Closed GuySartorelli closed 3 months ago

GuySartorelli commented 11 months ago

Currently, there's no way to have multiple has_many relations on a class which all link back to the same has_one relation, such as this example:

class MyChildObject extends DataObject
{
    private static $has_one = [
        'Parent' => MyParentObject::class
    ];
}

class MyParentObject extends DataObject
{
    private static $has_many = [
        'ListOne' => MyChildObject::class,
        'ListTwo' => MyChildObject::class,
    ];
}

With this code, adding a child record to either has_many list will result in it displaying in both. The current documented way to do this is to have two has_one relations and use dot notation to indicate which has_many is for which has_one, but that's not useful if you're creating a model in a module and you want the permissions (can* methods) to related to the parent has_one relation.

So, for example, if I implemented this method in MyChildObject:

public function canView($member = null)
{
    $parent = $this->Parent();
    if ($parent->exists()) {
        return $parent->canView($member);
    }
    return parent::canView($member);
}

In that scenario, the permissions are only correct for whichever has_many ends up having its dot notation point at that relation.

Proposed solution

On the has_one relation, save the has_many relation it corresponds to as well (similar to how polymorphic has_one stores the classname)
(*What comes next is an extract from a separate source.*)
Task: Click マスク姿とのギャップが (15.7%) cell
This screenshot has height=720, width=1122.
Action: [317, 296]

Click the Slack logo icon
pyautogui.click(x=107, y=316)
This would mean the following changes (at a minimum) would be required:

  1. DataObjectSchema::cacheDatabaseFields() needs to add a new "{$fieldName}Relation" or similarly named database column for all has_one relations
  2. We would need to either somehow backfill the new column, or only use the new db column in the event that multiple has_many relations can point to it. The latter would probably be too hard to detect.
  3. HasManyList would need to accept a relation name either as a constructor argument or via a new setter method, or both.
    • The relation name is the name of the has_many relation it represents and would be used in its query (WHERE {$fieldName}Relation = {$this->relationName}) and to store the value against records that are added to the list.
  4. Everywhere that instantiates a HasManyList (eager loading, DataObject::getComponents(), etc) would need to account for this new behaviour
  5. DataQuery::joinHasManyRelation() probably needs to account for the new column
  6. Make sure that all of that doesn't break for a given has_one that doesn't relate to a has_many - there's no need to store the relation in any other scenario I think but we gotta make sure nothing else breaks.

NOTES

GuySartorelli commented 11 months ago

Note that an alternative solution, which would not be a breaking change, would be to allow opting-in to storing the has_many relation in a join table - with the inverse relationship being a belongs_to.
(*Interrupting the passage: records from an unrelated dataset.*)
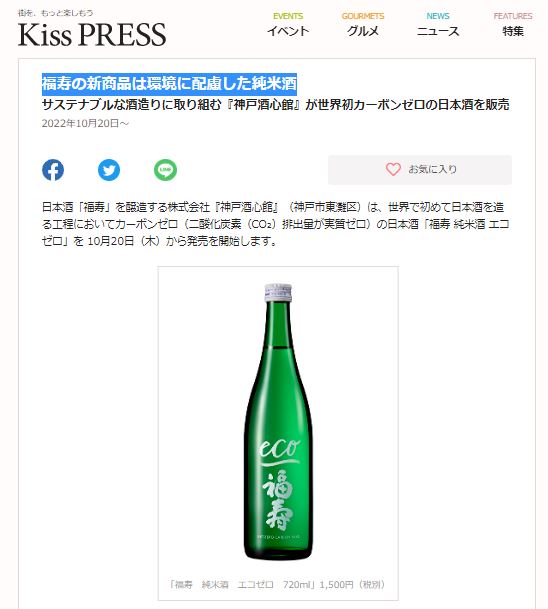This screenshot has height=609, width=548.
Task: Open the イベント events menu
Action: tap(288, 31)
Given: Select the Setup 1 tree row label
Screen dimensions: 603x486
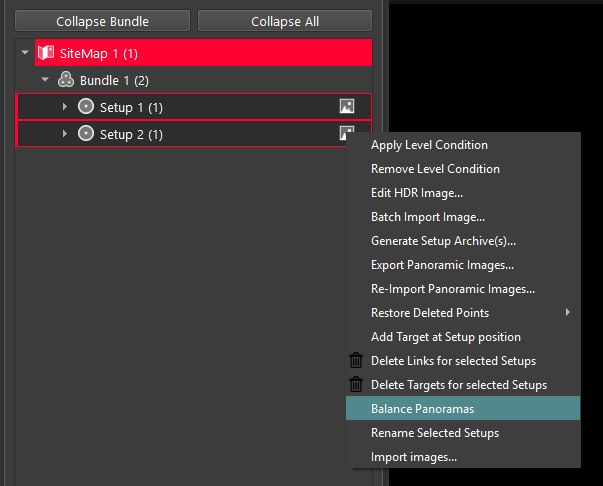Looking at the screenshot, I should tap(131, 107).
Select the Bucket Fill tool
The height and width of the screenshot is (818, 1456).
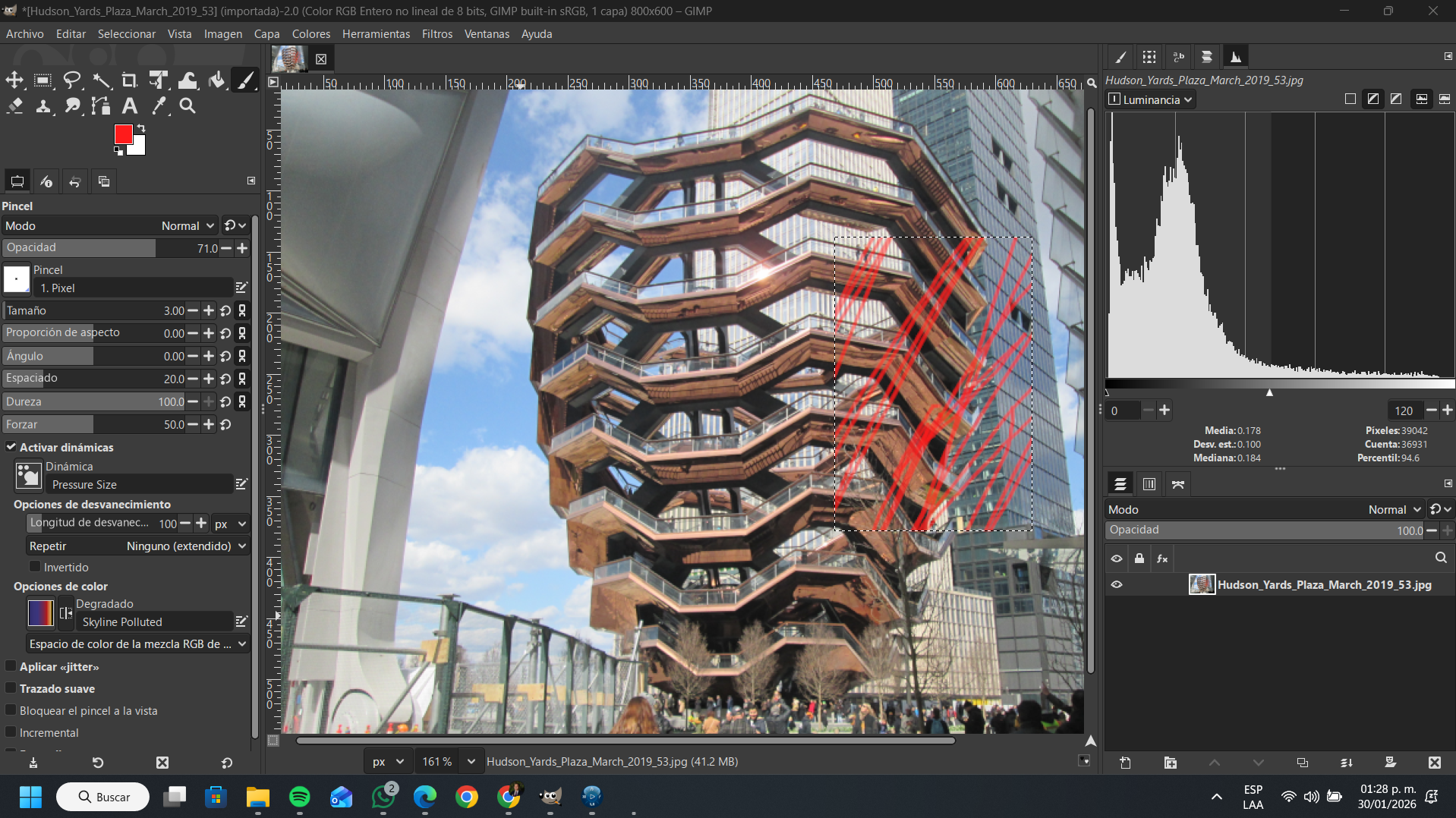[216, 80]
This is the approach Doctrine takes to handle this use case - you have have the same approach we have by default (store in has_one, has_many looks up the has_one), or you can opt to use a join table.
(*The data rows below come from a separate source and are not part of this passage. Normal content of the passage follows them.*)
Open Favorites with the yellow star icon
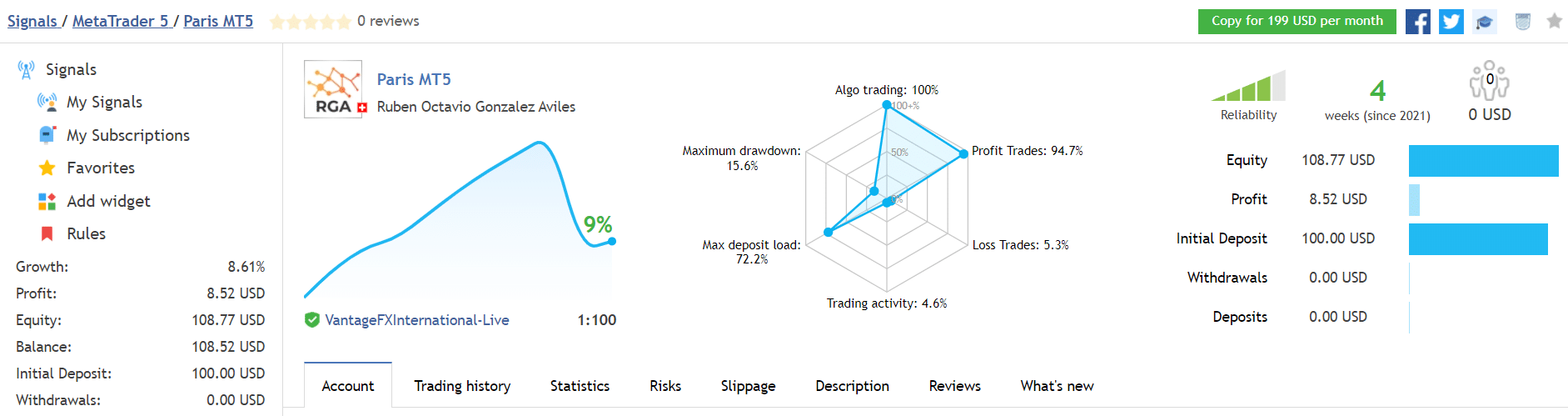The height and width of the screenshot is (416, 1568). (47, 168)
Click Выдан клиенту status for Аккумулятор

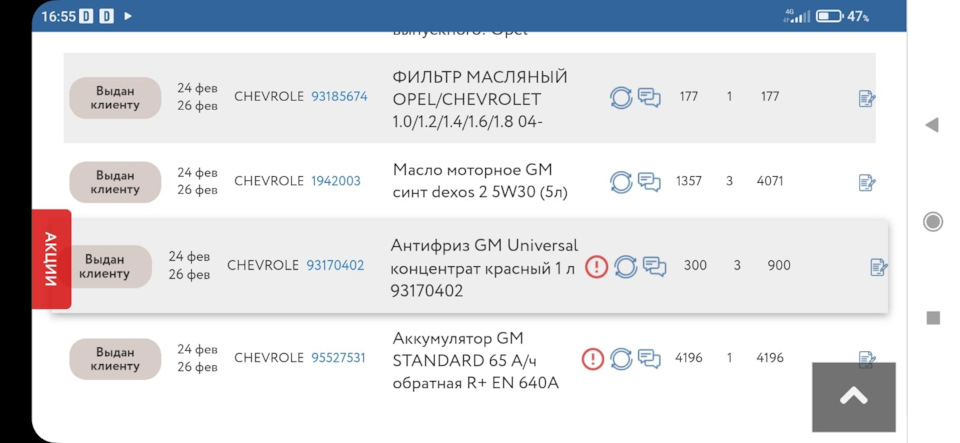click(115, 359)
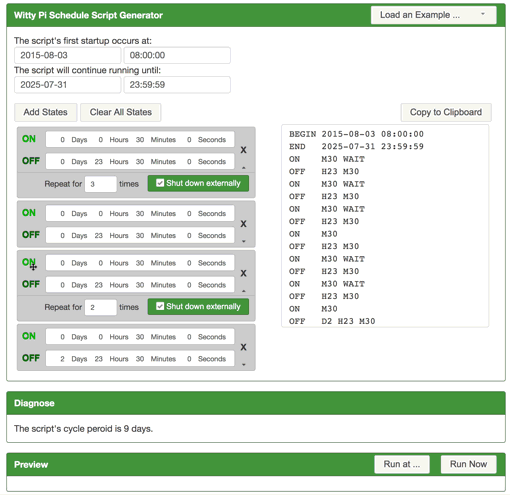Open the Load an Example dropdown
510x495 pixels.
click(433, 15)
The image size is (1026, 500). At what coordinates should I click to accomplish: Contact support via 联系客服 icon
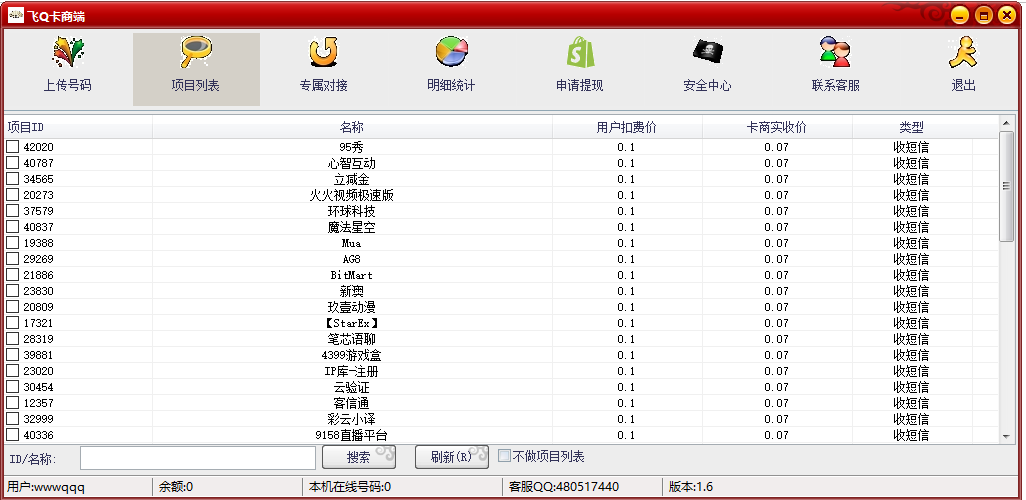(835, 53)

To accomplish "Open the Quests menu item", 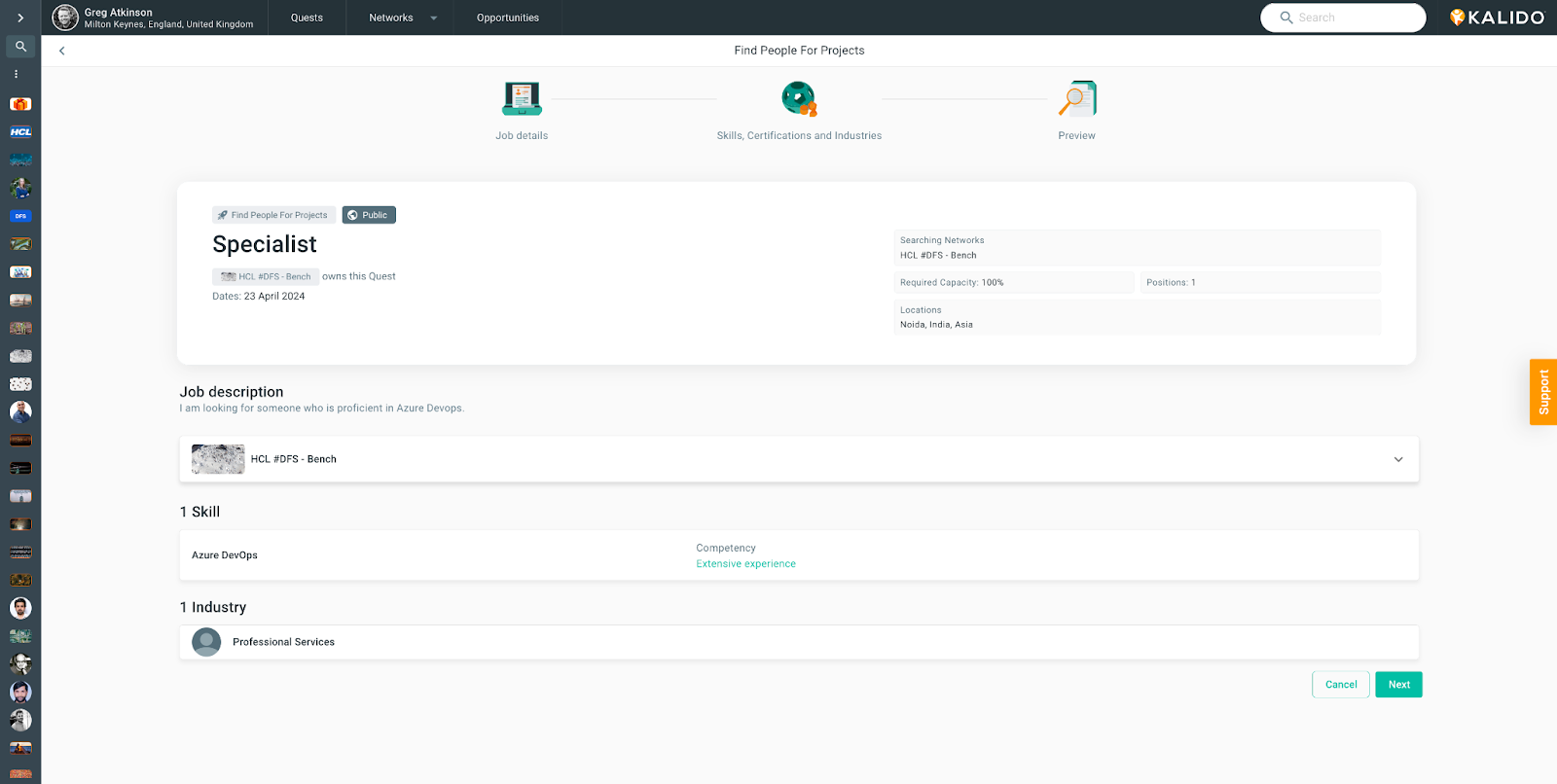I will click(x=307, y=18).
This is also how the Eloquent ORM works - it has the equivalent of a has_many which stores its relational data in a join table, with a belongs_to as the (optional) inverse relationship. It only uses the has_one style when dealing with polymorphic relations.

Notes about this

This is good for a concrete or polymorphic has_many with a concrete belongs_to but doesn't solve the use case that this issue was intended to solve, which is for the has_one (or belongs_to) side to be polymorphic.